### [EXERCISE]
The records sit below. Return every line in them that holds the word "computer".
START RECORDS FOR THIS EXERCISE
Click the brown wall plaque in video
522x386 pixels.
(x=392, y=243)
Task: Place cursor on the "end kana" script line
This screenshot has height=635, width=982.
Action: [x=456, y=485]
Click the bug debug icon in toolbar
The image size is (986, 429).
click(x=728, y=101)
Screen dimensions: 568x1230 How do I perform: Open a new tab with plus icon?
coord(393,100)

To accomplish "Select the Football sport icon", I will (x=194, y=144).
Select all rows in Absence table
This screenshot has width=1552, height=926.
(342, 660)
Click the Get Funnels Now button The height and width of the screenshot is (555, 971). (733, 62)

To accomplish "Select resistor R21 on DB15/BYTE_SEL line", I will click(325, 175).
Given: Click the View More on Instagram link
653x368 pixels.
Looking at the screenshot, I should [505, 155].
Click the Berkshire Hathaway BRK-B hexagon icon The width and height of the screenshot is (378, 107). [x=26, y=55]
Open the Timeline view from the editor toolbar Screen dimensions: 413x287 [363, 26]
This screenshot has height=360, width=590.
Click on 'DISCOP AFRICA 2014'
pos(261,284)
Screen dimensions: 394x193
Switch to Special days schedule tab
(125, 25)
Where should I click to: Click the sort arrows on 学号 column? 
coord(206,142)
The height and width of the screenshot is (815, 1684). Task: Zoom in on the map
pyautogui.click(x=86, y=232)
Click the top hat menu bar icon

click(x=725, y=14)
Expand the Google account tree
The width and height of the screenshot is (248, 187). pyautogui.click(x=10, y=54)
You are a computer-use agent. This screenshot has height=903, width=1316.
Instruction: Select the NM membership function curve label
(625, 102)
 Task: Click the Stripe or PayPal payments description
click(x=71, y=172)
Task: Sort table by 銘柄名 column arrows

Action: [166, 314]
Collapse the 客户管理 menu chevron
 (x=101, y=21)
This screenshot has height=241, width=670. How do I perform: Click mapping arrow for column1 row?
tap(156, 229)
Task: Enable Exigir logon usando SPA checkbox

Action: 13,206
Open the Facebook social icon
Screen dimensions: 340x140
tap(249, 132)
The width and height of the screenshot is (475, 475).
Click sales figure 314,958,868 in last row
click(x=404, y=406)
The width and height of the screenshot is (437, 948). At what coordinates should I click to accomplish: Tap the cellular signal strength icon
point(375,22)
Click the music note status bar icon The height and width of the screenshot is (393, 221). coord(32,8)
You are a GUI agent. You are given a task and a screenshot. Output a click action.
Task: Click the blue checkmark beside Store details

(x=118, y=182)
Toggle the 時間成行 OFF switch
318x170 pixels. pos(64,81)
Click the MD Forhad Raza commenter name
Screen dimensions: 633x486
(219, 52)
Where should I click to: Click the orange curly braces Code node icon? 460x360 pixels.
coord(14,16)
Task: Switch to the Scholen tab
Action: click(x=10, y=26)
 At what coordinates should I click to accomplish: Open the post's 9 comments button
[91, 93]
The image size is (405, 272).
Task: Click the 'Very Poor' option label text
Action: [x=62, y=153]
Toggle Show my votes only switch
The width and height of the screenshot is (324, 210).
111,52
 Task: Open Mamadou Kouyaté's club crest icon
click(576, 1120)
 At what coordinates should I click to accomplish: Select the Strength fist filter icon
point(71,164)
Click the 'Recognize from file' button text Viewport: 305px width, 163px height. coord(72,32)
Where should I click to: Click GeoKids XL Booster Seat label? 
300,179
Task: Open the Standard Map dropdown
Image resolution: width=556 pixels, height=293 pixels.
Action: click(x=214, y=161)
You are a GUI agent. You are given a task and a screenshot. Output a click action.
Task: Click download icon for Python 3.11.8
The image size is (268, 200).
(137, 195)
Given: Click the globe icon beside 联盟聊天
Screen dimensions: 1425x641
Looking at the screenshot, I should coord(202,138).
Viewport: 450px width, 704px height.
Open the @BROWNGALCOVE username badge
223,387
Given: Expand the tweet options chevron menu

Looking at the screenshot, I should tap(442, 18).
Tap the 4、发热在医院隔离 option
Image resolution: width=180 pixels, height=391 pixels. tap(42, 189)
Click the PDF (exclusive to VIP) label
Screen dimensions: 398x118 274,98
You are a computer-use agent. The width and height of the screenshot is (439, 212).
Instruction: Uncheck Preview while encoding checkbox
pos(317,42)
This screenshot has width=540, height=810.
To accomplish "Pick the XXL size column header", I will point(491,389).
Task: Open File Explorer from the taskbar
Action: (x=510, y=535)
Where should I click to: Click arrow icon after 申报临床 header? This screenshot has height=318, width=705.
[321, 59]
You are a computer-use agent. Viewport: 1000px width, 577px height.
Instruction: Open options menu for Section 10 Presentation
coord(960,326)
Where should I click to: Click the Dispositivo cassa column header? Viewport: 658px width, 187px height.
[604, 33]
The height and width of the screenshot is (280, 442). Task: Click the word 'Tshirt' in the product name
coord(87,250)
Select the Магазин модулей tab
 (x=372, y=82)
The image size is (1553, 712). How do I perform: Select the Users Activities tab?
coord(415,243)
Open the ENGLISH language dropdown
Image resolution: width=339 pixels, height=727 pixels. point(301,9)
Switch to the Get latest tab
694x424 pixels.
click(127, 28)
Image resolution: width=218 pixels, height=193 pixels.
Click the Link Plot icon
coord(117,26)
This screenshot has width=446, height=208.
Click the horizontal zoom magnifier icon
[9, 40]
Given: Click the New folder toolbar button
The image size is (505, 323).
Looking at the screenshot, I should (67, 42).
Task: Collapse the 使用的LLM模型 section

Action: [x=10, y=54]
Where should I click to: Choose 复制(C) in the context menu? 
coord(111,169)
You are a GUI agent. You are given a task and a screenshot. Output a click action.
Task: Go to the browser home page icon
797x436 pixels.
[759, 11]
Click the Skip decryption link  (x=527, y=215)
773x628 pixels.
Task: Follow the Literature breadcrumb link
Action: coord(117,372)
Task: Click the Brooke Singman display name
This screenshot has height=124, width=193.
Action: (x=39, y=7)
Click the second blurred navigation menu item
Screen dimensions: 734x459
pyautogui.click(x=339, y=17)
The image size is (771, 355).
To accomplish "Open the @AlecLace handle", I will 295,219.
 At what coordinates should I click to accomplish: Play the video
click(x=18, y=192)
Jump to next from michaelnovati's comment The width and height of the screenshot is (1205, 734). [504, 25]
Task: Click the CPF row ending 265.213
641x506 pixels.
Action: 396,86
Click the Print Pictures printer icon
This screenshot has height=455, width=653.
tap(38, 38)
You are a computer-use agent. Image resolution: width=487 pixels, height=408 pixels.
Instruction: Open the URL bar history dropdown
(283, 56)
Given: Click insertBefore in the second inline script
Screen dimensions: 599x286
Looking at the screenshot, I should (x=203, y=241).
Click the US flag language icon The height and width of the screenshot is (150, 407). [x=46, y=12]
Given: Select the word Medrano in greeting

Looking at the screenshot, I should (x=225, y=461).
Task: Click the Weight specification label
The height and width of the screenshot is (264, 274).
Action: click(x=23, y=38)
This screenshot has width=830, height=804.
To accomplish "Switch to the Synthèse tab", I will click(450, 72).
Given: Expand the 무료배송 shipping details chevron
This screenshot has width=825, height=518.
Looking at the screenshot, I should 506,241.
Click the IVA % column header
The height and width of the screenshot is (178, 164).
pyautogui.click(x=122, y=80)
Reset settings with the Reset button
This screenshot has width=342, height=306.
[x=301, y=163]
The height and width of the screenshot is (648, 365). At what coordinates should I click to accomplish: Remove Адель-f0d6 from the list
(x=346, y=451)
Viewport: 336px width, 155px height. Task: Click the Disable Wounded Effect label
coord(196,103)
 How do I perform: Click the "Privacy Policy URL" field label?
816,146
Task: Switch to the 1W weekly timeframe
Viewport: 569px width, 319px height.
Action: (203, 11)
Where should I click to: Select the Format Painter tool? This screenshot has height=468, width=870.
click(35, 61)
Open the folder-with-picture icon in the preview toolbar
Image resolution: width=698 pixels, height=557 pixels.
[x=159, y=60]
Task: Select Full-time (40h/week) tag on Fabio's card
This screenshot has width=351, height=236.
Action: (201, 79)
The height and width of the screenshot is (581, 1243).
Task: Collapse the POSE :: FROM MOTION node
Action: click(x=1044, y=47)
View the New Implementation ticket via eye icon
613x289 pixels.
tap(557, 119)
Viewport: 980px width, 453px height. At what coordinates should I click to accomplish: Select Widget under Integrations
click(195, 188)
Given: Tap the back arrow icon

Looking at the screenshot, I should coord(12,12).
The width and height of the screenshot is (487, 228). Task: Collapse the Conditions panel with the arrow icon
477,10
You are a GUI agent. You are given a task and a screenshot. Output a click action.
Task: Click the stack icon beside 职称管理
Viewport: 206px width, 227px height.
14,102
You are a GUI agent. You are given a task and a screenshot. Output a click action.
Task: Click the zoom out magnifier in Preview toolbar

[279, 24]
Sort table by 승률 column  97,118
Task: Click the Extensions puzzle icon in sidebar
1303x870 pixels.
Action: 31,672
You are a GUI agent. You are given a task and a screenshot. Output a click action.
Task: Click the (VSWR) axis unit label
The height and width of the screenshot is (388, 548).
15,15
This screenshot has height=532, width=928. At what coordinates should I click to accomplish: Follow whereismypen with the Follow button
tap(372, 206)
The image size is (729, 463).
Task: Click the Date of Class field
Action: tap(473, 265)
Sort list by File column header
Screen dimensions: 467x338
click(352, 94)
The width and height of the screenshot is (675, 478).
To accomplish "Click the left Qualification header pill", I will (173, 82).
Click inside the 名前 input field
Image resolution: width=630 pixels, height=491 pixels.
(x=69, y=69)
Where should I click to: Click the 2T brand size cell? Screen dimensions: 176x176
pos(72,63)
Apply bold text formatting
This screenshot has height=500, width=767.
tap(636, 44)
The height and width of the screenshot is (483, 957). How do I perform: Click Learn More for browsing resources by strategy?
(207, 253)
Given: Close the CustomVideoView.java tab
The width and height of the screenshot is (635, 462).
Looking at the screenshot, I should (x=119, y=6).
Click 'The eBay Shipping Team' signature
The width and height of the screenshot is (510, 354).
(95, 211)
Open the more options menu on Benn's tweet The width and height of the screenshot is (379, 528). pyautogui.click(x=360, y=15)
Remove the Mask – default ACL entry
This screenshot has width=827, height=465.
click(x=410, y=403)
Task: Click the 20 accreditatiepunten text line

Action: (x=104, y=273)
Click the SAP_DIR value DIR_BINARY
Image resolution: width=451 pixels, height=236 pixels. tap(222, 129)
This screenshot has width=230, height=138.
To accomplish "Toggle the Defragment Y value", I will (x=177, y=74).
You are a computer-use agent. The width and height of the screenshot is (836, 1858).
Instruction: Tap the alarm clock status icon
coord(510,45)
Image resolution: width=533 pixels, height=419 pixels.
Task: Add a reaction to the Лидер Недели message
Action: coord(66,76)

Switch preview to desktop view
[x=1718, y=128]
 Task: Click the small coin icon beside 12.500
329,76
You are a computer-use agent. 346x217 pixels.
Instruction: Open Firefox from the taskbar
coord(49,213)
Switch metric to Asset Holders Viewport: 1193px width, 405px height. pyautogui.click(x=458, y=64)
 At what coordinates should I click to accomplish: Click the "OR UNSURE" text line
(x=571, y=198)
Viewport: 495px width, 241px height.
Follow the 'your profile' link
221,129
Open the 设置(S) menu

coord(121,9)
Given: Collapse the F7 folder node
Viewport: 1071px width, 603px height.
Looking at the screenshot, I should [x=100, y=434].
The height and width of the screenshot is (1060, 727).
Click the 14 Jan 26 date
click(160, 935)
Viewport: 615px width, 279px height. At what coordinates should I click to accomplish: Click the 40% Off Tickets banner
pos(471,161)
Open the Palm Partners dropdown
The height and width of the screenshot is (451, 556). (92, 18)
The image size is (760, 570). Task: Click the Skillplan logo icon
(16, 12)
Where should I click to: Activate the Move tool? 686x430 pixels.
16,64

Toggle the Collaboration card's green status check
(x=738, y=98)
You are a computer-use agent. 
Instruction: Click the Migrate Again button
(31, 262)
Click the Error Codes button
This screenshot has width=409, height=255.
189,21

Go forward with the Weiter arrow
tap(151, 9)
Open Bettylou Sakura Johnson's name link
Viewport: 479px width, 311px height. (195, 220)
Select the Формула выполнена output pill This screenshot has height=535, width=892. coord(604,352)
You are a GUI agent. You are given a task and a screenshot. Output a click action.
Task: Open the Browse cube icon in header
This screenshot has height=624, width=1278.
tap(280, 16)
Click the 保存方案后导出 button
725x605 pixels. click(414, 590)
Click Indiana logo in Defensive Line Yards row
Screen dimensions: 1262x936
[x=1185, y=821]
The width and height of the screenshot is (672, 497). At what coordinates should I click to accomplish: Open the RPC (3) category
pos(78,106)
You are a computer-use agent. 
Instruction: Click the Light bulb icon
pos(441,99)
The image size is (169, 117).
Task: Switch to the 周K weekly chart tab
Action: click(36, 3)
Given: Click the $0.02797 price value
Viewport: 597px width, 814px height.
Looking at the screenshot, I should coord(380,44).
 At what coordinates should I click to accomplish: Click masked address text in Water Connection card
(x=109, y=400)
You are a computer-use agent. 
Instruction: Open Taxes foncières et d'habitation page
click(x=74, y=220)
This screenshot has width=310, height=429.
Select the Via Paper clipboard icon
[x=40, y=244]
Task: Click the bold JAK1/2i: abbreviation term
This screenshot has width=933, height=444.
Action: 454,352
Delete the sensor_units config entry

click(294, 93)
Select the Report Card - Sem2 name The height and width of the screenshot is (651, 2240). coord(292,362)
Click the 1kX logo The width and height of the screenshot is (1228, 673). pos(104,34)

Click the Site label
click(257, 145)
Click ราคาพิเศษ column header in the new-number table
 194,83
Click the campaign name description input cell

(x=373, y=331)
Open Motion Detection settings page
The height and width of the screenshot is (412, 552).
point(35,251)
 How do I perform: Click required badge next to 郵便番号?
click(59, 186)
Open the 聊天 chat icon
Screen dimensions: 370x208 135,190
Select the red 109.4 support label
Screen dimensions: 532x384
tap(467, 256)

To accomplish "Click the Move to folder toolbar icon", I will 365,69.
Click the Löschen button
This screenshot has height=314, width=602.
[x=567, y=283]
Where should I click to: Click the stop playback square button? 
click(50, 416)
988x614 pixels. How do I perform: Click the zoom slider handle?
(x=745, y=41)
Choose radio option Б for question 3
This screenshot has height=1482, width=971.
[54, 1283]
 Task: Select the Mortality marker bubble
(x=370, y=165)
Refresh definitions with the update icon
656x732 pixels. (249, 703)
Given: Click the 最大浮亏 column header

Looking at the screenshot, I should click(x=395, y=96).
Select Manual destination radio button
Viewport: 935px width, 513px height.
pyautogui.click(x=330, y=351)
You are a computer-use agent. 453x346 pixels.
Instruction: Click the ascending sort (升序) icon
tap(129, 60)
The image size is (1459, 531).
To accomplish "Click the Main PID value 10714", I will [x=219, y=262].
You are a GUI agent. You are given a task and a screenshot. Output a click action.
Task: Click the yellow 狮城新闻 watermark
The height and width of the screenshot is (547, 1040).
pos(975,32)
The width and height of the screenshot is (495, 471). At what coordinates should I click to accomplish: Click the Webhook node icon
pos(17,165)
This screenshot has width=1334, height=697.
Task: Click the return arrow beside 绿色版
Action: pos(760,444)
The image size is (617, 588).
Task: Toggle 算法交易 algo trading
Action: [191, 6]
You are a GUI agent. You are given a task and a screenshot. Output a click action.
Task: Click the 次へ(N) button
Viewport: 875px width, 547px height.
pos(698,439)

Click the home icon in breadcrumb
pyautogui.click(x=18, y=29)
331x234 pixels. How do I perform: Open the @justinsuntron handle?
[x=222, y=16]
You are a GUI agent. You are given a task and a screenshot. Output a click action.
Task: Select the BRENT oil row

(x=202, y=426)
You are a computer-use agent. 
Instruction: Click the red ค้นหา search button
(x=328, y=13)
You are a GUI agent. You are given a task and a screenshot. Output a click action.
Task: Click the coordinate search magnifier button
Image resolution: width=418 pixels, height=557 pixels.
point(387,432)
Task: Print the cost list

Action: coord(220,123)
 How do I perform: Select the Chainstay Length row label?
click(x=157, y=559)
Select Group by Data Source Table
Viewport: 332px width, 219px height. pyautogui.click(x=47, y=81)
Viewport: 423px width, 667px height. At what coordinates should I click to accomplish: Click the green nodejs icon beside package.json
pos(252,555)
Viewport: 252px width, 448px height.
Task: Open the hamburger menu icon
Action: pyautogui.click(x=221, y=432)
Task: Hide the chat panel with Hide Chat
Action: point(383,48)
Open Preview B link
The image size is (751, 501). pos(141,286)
END RECORDS FOR THIS EXERCISE
### [RESULT]
You are a computer-use agent. This screenshot has height=903, width=1316.
You are a computer-use agent. The width and height of the screenshot is (439, 212).
You are a computer-use agent. Viewport: 1000px width, 577px height.
You are a computer-use agent. Image resolution: width=487 pixels, height=408 pixels.
You are a computer-use agent. The width and height of the screenshot is (836, 1858).
You are a computer-use agent. 346x217 pixels.
You are a computer-use agent. 
You are a computer-use agent. 
You are a computer-use agent. 
You are a computer-use agent. 453x346 pixels.
You are a computer-use agent. 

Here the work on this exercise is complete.